I would be lying if I said I didn’t see this coming. Your Fantastic Four has lived under a pall of doom (pun-intended) since its conception. And it has certainly fulfilled all that negative promise—not only is it tanking at the box office but it’s currently standing at 9% on Rotten Tomatoes. That failure, in turn, has engendered a lot of nasty finger pointing.

On Thursday you went nuclear with this tweet, in essence disavowing the film. Whatever ended up on the screen, you wanted everyone to know that it wasn’t representative of the film you wanted to make. Since the release there have been a more than a few stories about how early and often the studio stuck its finger in your pie. 20th Century Fox ostensibly scrapped three agreed upon action sequences as well as removing the final edit from your hands. So it may well be that this version of Fantastic Four isn’t really yours.

What is it then?

Mostly it’s an incoherent mess. The film manages to avoid anything resembling excitement in its meandering travels. The characters are wafer-thin, and the performances range from surprisingly muted (Miles Teller) to stilted (Kate Mara) to occasionally charming (Michael B. Jordan) to nearly invisible (Jamie Bell).

The plot is a Frankenstein’s monster: pieces of the foundational story grafted haphazardly onto whatever the studio decided to replace it with. It has no flow and makes no sense. Secondary plots appear and disappear like soap bubbles, and whatever motivates the characters seems as much a mystery to the actors portraying them as it does to the rest of us.

Visually this monstrosity bears no resemblance to your nuanced work on Chronicle (the surprise indie hit that got you this gig in the first place). Where Chronicle was a film that was made for twelve million that looked like it cost a hundred and twenty, Fantastic Four looks like the reverse. It’s poorly lit, the staging is clunky, and the CGI would have been laughable in the first Spawn movie.

Part of the problem assessing this film lies in trying to figure out what parts are yours and which parts were reshot by the studio.
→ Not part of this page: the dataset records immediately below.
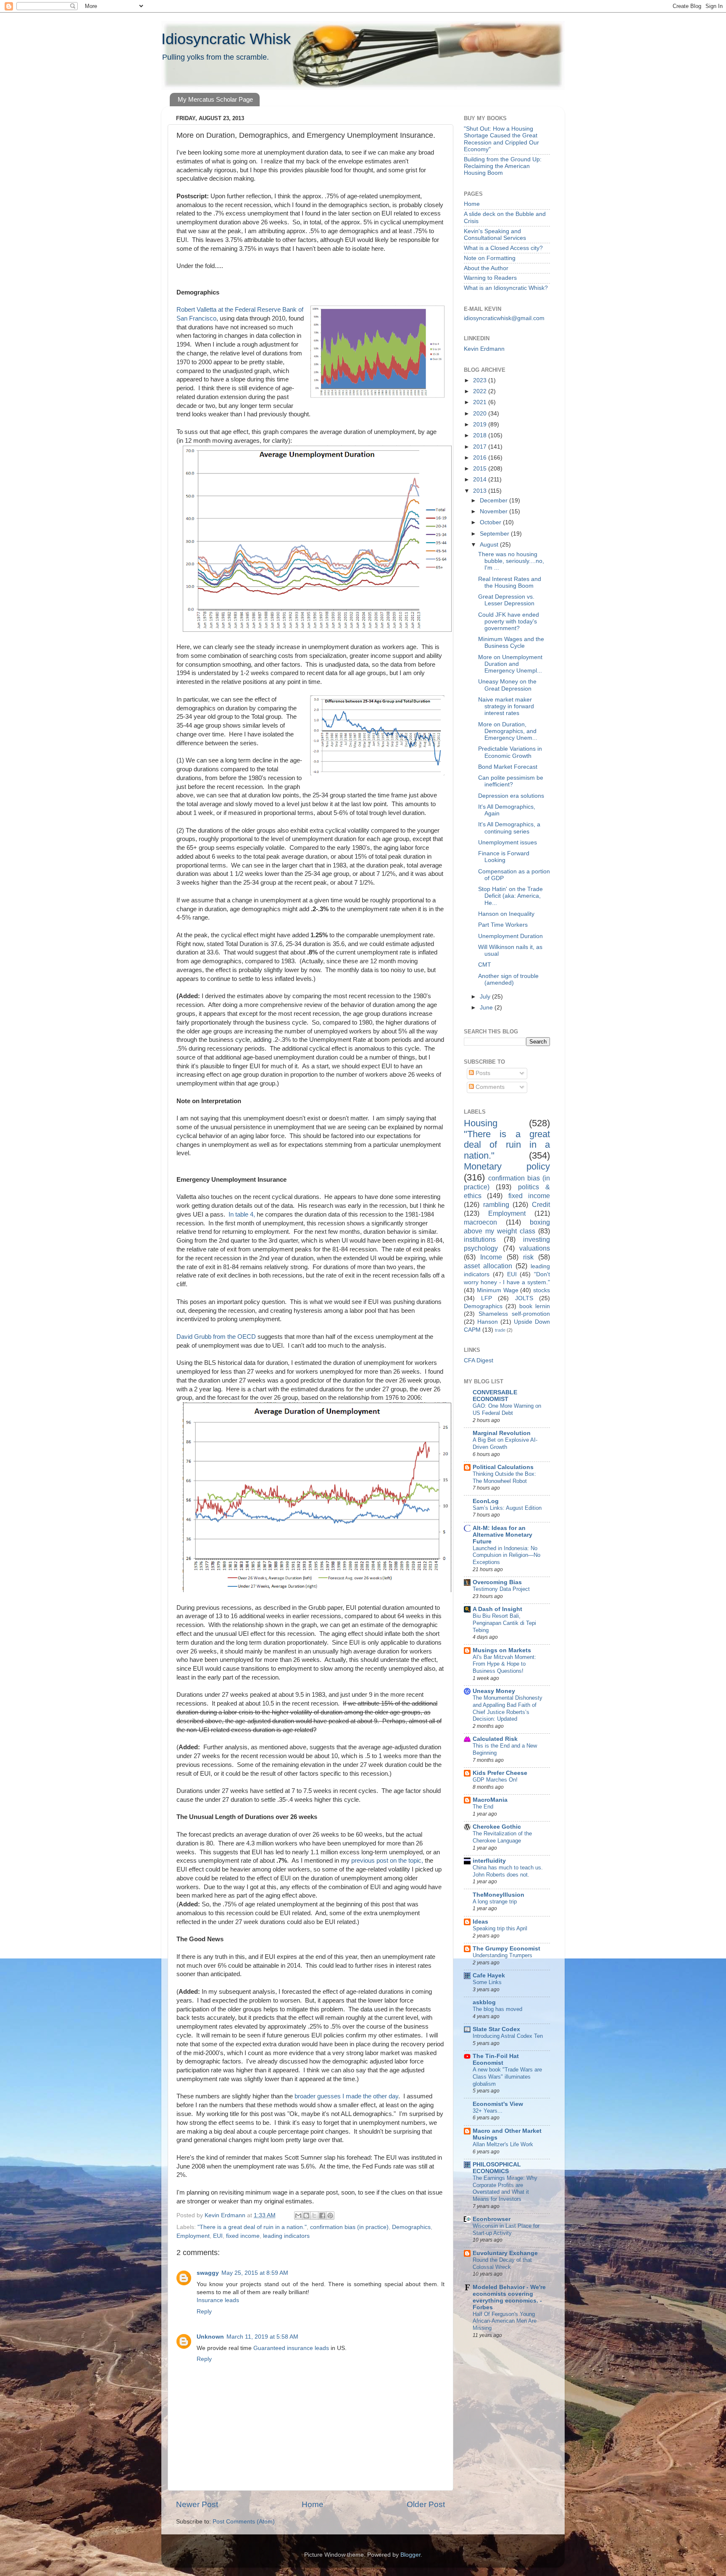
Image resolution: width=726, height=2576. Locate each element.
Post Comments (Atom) (244, 2521)
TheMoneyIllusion (498, 1895)
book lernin (534, 1306)
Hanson (487, 1322)
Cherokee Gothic (497, 1827)
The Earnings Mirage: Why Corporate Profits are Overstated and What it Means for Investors (505, 2188)
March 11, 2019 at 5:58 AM (262, 2337)
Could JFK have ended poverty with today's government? (508, 621)
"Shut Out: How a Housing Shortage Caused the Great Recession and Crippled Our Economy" (501, 139)
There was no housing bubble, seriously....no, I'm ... (511, 561)
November (494, 511)
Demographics (411, 2227)
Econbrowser (491, 2219)
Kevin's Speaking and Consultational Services (495, 234)
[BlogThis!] (306, 2215)
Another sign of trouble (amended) (508, 979)
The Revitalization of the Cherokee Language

Fully 1/3 of this film is studio reshoots and that is by 20th Century’s admission, which means it is probably closer to 1/2. The whole film is riddled with the kind of inconsistencies this sort of meddling produces. Just watch Kate Mara’s wig as it appears and then vanishes in the same scene. This occurs in at least two different sequences in the film.

There was a brief, promising moment midway through the film just after the titular four have returned from the mysterious Planet Zero. All four of them have been exposed to an unnamed radiation/goop that conferred (inexplicably, but by then I had given up hope anyway) different powers on each of them.

Here you managed to do something really interesting (I assume this was you since the ambiguous consequences of obtaining superpowers like these was the theme of Chronicle); I didn’t see it coming, but the transformation sequence was darkly effective. The physical changes each one of them suffers through are played as Cronenberg-esque body horror. It was absolutely chilling. If the rest of the film had operated anywhere close to that level, it would have been remarkable.

Whoever is ultimately to blame—and I tend to think there is more than enough to go around—what I am most concerned about is whether or not this whole experience has undermined your credibility (or simply eaten your soul) to point that you’re effectively finished as a filmmaker.

That would be a shame. If nothing else I hope (probably in vain) that the studios will understand the consequences of hedging their bets. If you hire an auteur, then give him enough rope to hang himself. Because the short leash doesn’t serve anyone’s interests.